Go to 21drama.com. That’s the number 21. 21drama.com and registar for this free training now. You do not want to miss out.

So today we have an interview with another one of our authors. John Donald O’Shea who goes by Don. And Don has three plays with us, a classic melodrama with a modern twist called Little Nell and the Mortgage Foreclosure, a full out modern melodrama called The Revolting Cheerleaders and a lovely gem of a Christmas play called The First Herald Angel. Don has had such an interesting journey along his playwriting path of which the takeaway is it’s never too late to start writing, and everyone can find that doorway into their creative side. OK. So take it away Don!

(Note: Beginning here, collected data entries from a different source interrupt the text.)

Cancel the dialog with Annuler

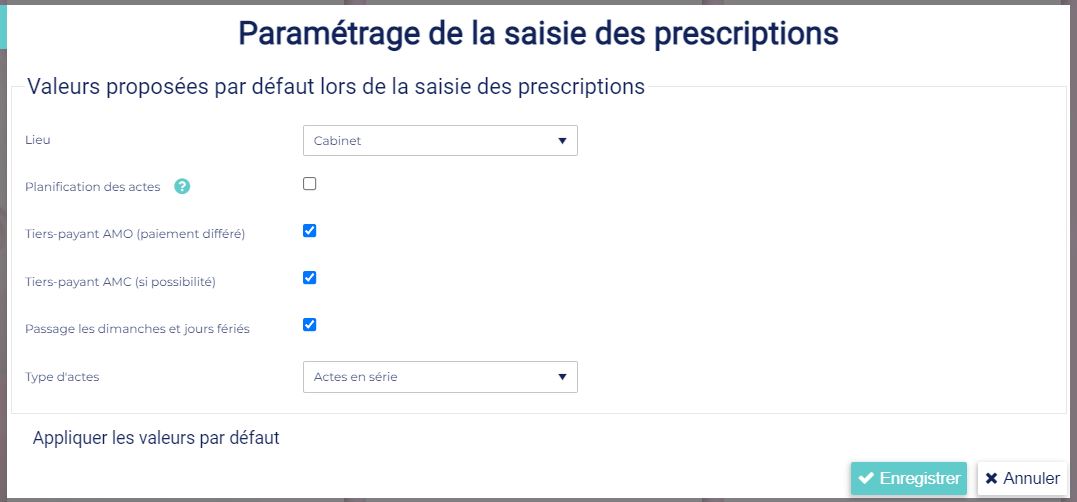click(x=1022, y=479)
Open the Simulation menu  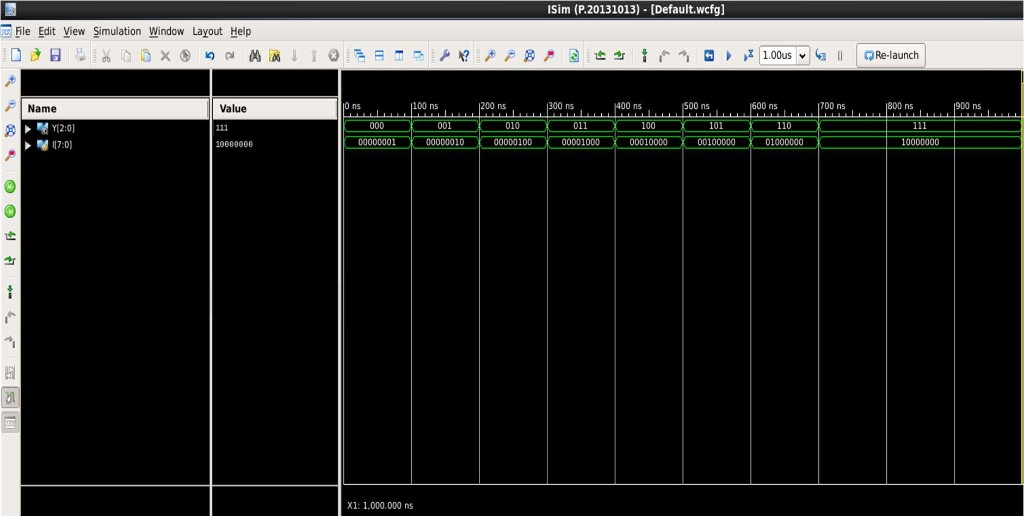[117, 32]
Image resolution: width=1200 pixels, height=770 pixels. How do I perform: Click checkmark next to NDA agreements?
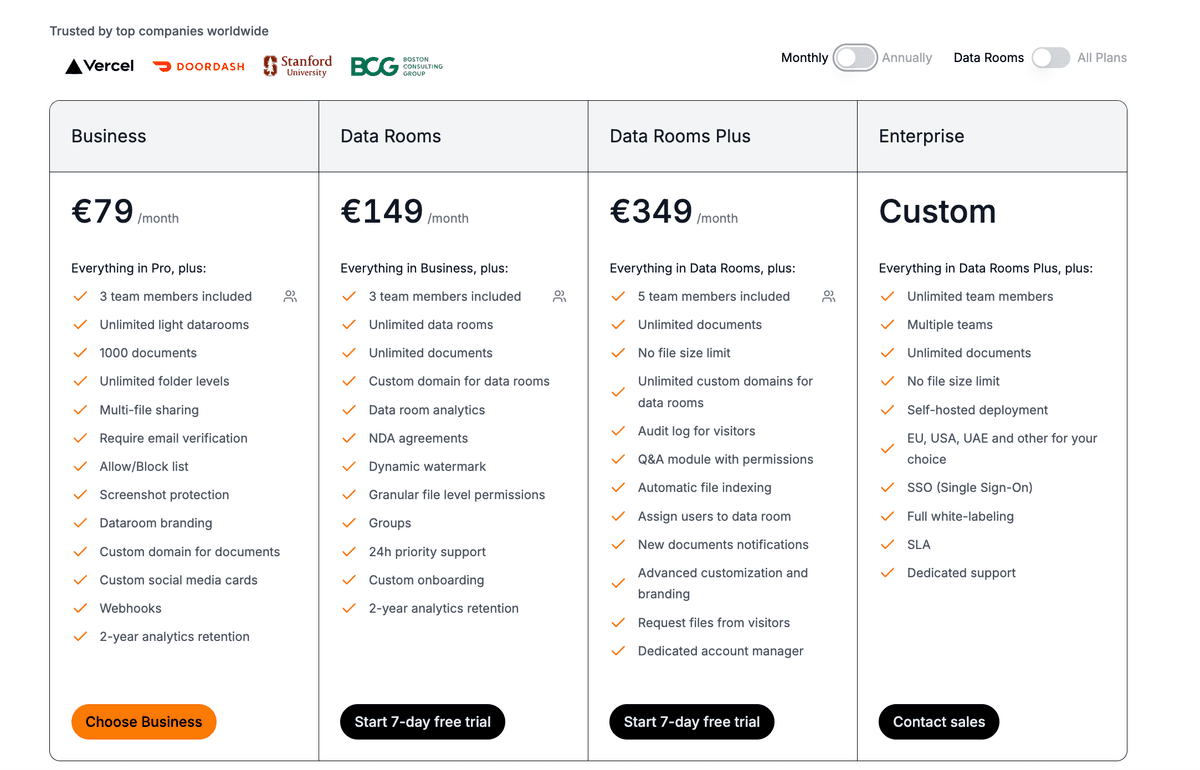(349, 438)
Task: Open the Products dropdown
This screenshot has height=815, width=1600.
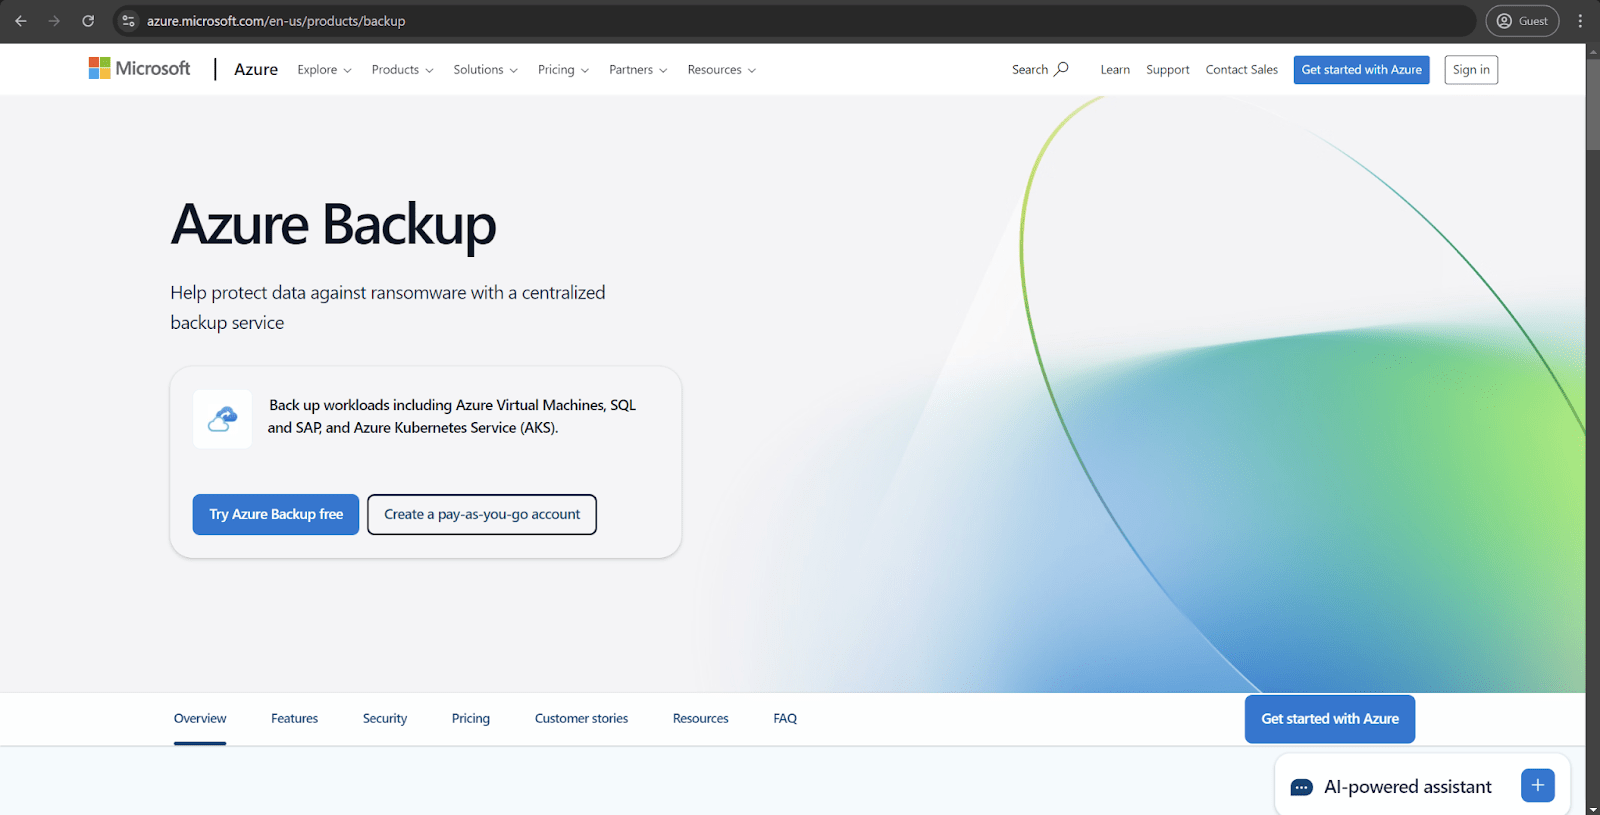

Lindsay: Hello everybody, I am here with one of our playwrights. I have Donald O’Shea. Now, you go by Don, is that right?

Don: Yes I do, and I think I was one of your first playwrights.

Lindsay: I think you were, too. We’ve got three of your plays. We have Little Nell and the Mortgage Foreclosure; The Revolting Cheerleaders, which is one of my favorite titles; and The First Herald Angel.

Don: I think you’re correct.

Lindsay: Oh, good. It always embarrasses me when I get names of titles [laughs] of other people’s works wrong. [Laughs]

Don: [Laughs] Because you were my first publisher, I always sent my plays to you first. Whether you use them or not is up to you, but I’ve always respected the fact that you were the first guy to put me on the map and I like to send my stuff to you first. So that’s kind of how I operate.

Lindsay: That’s awesome. Okay, well, that’s the first thing I want to talk to you about, is before you started writing plays, you had a pretty different life.

Don: I had a very different life.

Lindsay: Tell everybody what was your job. What did you do…?

Don: Well, I started out as a young assistant state’s attorney. I graduated from that – I became the city attorney of Moline, Illinois, and about four years later in 1974 I was elected a circuit judge, and I did that for 26 years. In Illinois, you don’t run for reelection on a partisan ballot – you run on a retention ballot, and I was retained four times. You have to run every six years.

Lindsay: Right.

Don: So that’s what I did.

Lindsay: So where does playwriting fit into this?

Don: It all came about when I was a member of the Board of Directors of the Quad City Music Guild. They in those days produced three musicals each summer and were looking for a way to raise some extra funds. And we had been doing a winter show and the returns on that were diminishing, and I one night said in a board meeting, “You know, we’re spending thousands of hours on these offseason shows and making 2000 dollars. Why don’t we try some mini-shows? We’d probably do better.”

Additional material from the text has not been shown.